Juvenile structures continued to develop for 43 more days before the first larva metamorphosed (Table 1). Unfortunately, most cultures became infected with bacteria at about 80 days after fertilization, and only nine larvae survived to metamorphosis. Of these, all metamorphosed with a set of five primary podia growing from the left hydrocoel and between one and three pedicellariae, one on the dorsal surface associated with the base of the dorsal arch spicule, and two posterior on the left side--one at the base of the posterodorsal arm rod and one at the base of the pastoral arm rod (Fig. 4A, B). In all competent larvae, there was always a pedicellaria associated with the dorsal arch spicule. All spines present at metamorphosis were of the same type, and they varied widely in number between 5 and 23 (Fig. 5A, B). We saw competent larvae using their podia to adhere to the bottoms of dishes. Some larvae metamorphosed (lost larval traits) in less than a day, whereas others metamorphosed more gradually over several days. Competent larvae would adhere to the substratum with their podia; subsequently they would reorient their larval arms toward the posterior of the larval body and resorb the tissue from the arms so that only larval rods remained. All during this time, 'juvenile spines were becoming more apparent and the body was becoming round when viewed from the aboral side.
One day after metamorphosis, juvenile test diameter was 471 [micro]m ([+ or -] 49 pm SD, n = 4). Juvenile spines after metamorphosis were all identical in morphology. They were straight, gradually tapered to a simple point, and lacked any outwardly directed points at their distal ends (Fig. 5B, C). Adult spines developed 14 days after metamorphosis. These spines were more stout at their bases than juvenile spines, grew long, and had spinelets that projected distolaterally at regular intervals along their lengths. The first set of secondary podia appeared 20 days after metamorphosis. At 35 days after metamorphosis, the two remaining juveniles had test diameters of 769 gm and 762 gm, and they had buccal plates and calcified teeth (40-day-old juveniles are shown in Fig. SC, D).
We were unable to culture C. blakei larvae at temperatures higher than 12 [degrees] C. Cultures placed in incubators and maintained at 16 [degrees] C did not survive. Attempts to acclimate larvae to increased temperatures using the thermal block were also unsuccessful. After 24 h and a temperature increase to 15 [degrees] C, 100% of plutei in all vials became morphologically abnormal. At 22 [degrees] C, all larvae had resorbed arms, deformed mouths, and reduced or lost lobes compared to control plutei held at 11 [degrees] C (Fig. 6).

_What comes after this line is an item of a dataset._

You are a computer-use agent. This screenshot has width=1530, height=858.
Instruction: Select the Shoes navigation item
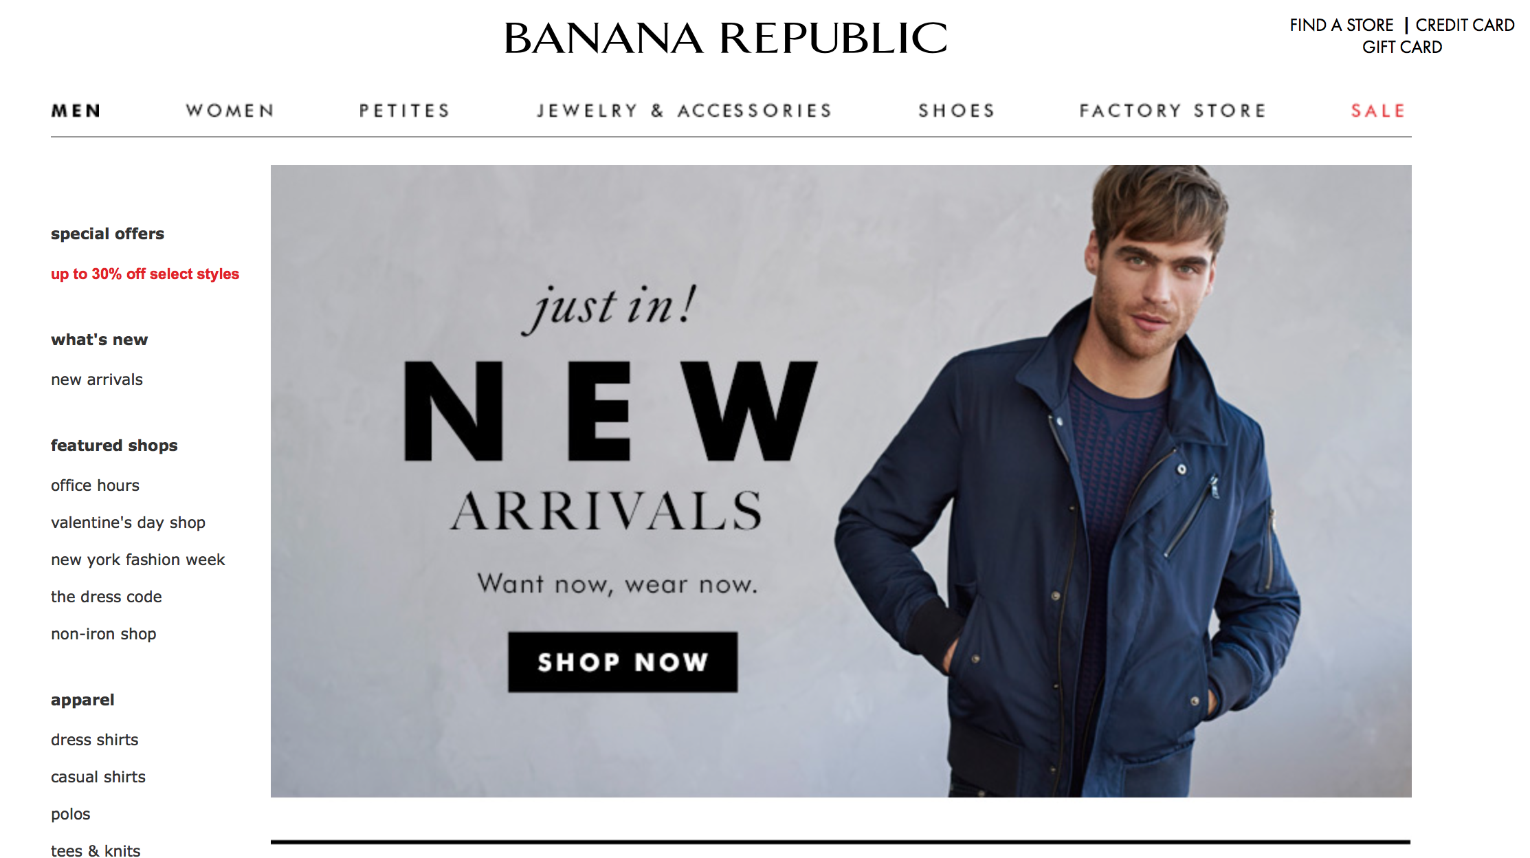coord(957,111)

Characteristic embryology and larval form of cidaroids
In many respects, the development of Cidaris blakei resembles that described for other cidaroids. In early development there is an apparent lack of a hyaline layer, irregularly arranged blastomeres, variable numbers of micromeres, and an absence of primary mesenchyme (Schroeder, 1981). Later in development there are five pairs of lobes arising from the ciliated band (Prouho, 1887; Mortensen, 1937, 1938; Emlet, 1988). As in both the planktotrOphic cidaroid Eucidaris thouarsi and the lecithotrophic cidaroid Phyllacanthus imperialis, a vestibule for juvenile rudiment formation is lacking (Emlet, 1988; Olson et al., 1993).

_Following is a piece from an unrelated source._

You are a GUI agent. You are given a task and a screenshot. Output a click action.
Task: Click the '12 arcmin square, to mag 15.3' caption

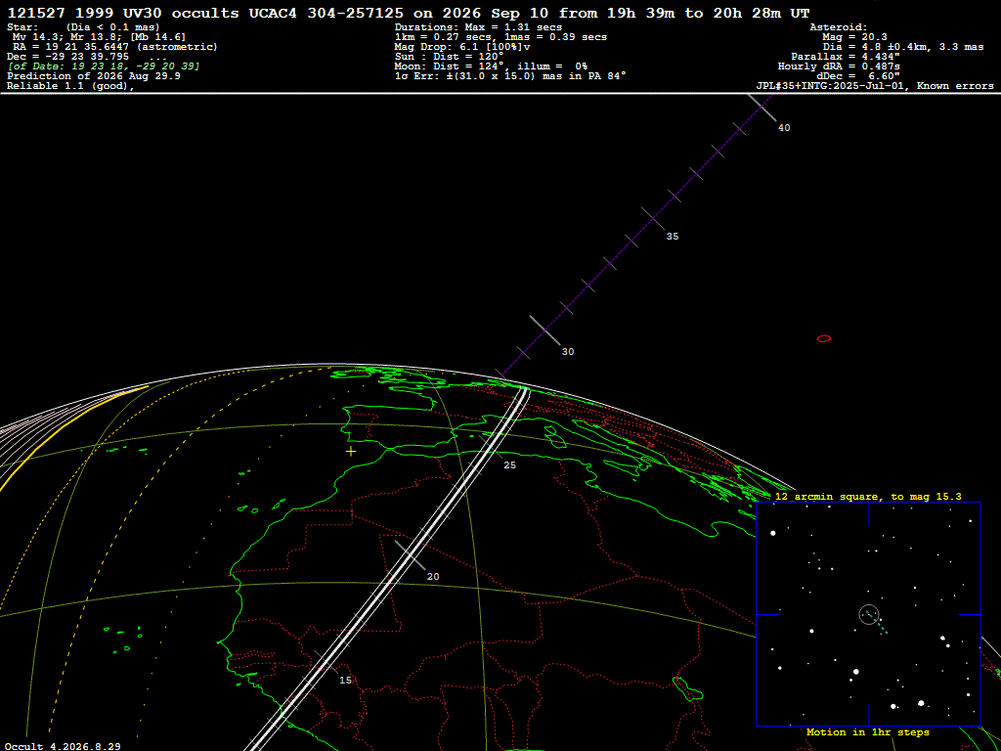click(x=868, y=496)
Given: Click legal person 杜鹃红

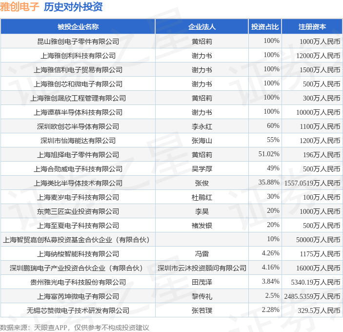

For all species of cidaroids in which early development has been described, the blastomeres are widely spaced. In Prionocidaris baculosa, Mortensen (1938, p. 14) observed that the cells were so separate after first cleavage that they formed twins from a single egg. Mortensen also noted that a large percentage of embryos were of an unusual shape that ultimately went on to form a normal, spherical blastula. Schroeder (1981, p. 145) noted the same phenomenon in Eucidaris tribuloides and cited a "virtual absence" of the hyaline layer. Though we did not notice any instances in which two embryos developed within the same fertilization envelope, our observations of relatively large distances between the cells of developing embryos, our inability to see a hyaline layer, and our finding that embryos that were irregularly shaped after fourth cleavage later formed regular blastulae certainly concur with those of Mortensen (1938) and Schroeder (1981).

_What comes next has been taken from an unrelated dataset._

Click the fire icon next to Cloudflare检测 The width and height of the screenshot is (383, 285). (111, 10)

In euechinoids, there are two types of mesenchyme cells. The first mesenchyme cells to ingress are called primary mesenchyme and are derived from the small micromeres that arise at the vegetal pole of the embryo during an unequal fourth cleavage. These primary mesenchyme cells produce the larval skeleton. The secondary mesenchyme cells ingress later and are associated with pigment cells and musculature (Horstadius, 1973; Okazaki, 1975). Although cidaroids appear to lack primary mesenchyme, the skeleto-genic cells in E. tribuloides derive from the 16-cell micromeres just as they do in euechinoids, and these cells ingress earlier than other mesenchyme cells but not as early as in euechinoids (Wray and McClay, 1988). In experiments on cell lineage in E. tribuloides (Wray and McClay, 1988), blastomeres were size-fractionated using a sucrose gradient, then micromeres from donor embryos were combined with host blastomeres to form chimeras. The small donor cells went on to form the larval skeleton. In a much earlier study, Horstadius (1939) showed that when different numbers of micromeres were added to host embryos from which micromeres had been removed, the outcomes were vastly different. For instance, addition of a single micromere to isolated rings of animal or vegetal cells resulted in a ciliated blob, whereas the addition of four micromeres resulted in a normal pluteus. It would be interesting to know whether cidaroids, which already have variable numbers of micrometes, would also show a difference in development if these same experiments were performed.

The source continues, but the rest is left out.